§ **What is required**
Copy the material below line for line, keeping each word, number and symbol unchanged.

§ **Data extract**
▬▬▬▬▬▬▬▬▬▬

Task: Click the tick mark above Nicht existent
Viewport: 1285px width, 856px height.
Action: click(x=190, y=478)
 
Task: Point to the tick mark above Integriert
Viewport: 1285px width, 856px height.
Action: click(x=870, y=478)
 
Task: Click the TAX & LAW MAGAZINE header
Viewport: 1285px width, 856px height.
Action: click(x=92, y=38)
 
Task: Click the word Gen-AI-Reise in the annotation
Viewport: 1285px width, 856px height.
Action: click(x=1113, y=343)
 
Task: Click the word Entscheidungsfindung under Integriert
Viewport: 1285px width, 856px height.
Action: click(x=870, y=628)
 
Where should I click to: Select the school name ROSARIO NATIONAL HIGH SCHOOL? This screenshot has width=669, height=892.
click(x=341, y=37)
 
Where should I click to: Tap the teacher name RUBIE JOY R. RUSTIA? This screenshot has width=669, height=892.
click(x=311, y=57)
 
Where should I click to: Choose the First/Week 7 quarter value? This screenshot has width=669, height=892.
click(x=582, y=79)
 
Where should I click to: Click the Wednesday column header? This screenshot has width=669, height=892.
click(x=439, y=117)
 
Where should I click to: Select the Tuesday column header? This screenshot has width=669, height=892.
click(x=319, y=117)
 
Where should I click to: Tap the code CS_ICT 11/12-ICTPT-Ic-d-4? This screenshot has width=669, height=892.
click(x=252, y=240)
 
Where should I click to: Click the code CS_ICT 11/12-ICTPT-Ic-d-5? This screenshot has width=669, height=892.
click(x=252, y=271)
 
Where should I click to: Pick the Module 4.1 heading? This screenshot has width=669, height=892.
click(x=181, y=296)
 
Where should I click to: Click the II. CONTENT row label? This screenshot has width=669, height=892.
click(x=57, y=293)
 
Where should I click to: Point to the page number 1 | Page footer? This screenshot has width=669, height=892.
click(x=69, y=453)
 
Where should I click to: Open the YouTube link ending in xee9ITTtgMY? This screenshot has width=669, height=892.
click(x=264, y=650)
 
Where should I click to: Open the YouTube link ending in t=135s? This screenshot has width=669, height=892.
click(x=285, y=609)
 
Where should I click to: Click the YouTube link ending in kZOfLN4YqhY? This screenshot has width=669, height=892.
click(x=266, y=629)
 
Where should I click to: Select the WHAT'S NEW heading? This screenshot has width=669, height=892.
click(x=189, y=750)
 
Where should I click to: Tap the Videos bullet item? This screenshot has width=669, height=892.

▬▬▬▬▬▬▬▬▬▬

§ **Output of the task**
Task: Click the tick mark above Nicht existent
Viewport: 1285px width, 856px height.
Action: click(x=190, y=478)
 
Task: Point to the tick mark above Integriert
Viewport: 1285px width, 856px height.
Action: click(x=870, y=478)
 
Task: Click the TAX & LAW MAGAZINE header
Viewport: 1285px width, 856px height.
Action: click(x=92, y=38)
 
Task: Click the word Gen-AI-Reise in the annotation
Viewport: 1285px width, 856px height.
Action: click(x=1113, y=343)
 
Task: Click the word Entscheidungsfindung under Integriert
Viewport: 1285px width, 856px height.
Action: click(x=870, y=628)
 
Where should I click to: Select the school name ROSARIO NATIONAL HIGH SCHOOL? This screenshot has width=669, height=892.
click(x=341, y=37)
 
Where should I click to: Tap the teacher name RUBIE JOY R. RUSTIA? This screenshot has width=669, height=892.
click(x=311, y=57)
 
Where should I click to: Choose the First/Week 7 quarter value? This screenshot has width=669, height=892.
click(x=582, y=79)
 
Where should I click to: Click the Wednesday column header? This screenshot has width=669, height=892.
click(x=439, y=117)
 
Where should I click to: Select the Tuesday column header? This screenshot has width=669, height=892.
click(x=319, y=117)
 
Where should I click to: Tap the code CS_ICT 11/12-ICTPT-Ic-d-4? This screenshot has width=669, height=892.
click(x=252, y=240)
 
Where should I click to: Click the code CS_ICT 11/12-ICTPT-Ic-d-5? This screenshot has width=669, height=892.
click(x=252, y=271)
 
Where should I click to: Pick the Module 4.1 heading? This screenshot has width=669, height=892.
click(x=181, y=296)
 
Where should I click to: Click the II. CONTENT row label? This screenshot has width=669, height=892.
click(x=57, y=293)
 
Where should I click to: Point to the page number 1 | Page footer? This screenshot has width=669, height=892.
click(x=69, y=453)
 
Where should I click to: Open the YouTube link ending in xee9ITTtgMY? This screenshot has width=669, height=892.
click(x=264, y=650)
 
Where should I click to: Open the YouTube link ending in t=135s? This screenshot has width=669, height=892.
click(x=285, y=609)
 
Where should I click to: Click the YouTube link ending in kZOfLN4YqhY? This screenshot has width=669, height=892.
click(x=266, y=629)
 
Where should I click to: Select the WHAT'S NEW heading? This screenshot has width=669, height=892.
click(x=189, y=750)
 
Where should I click to: Tap the Videos bullet item? This screenshot has width=669, height=892.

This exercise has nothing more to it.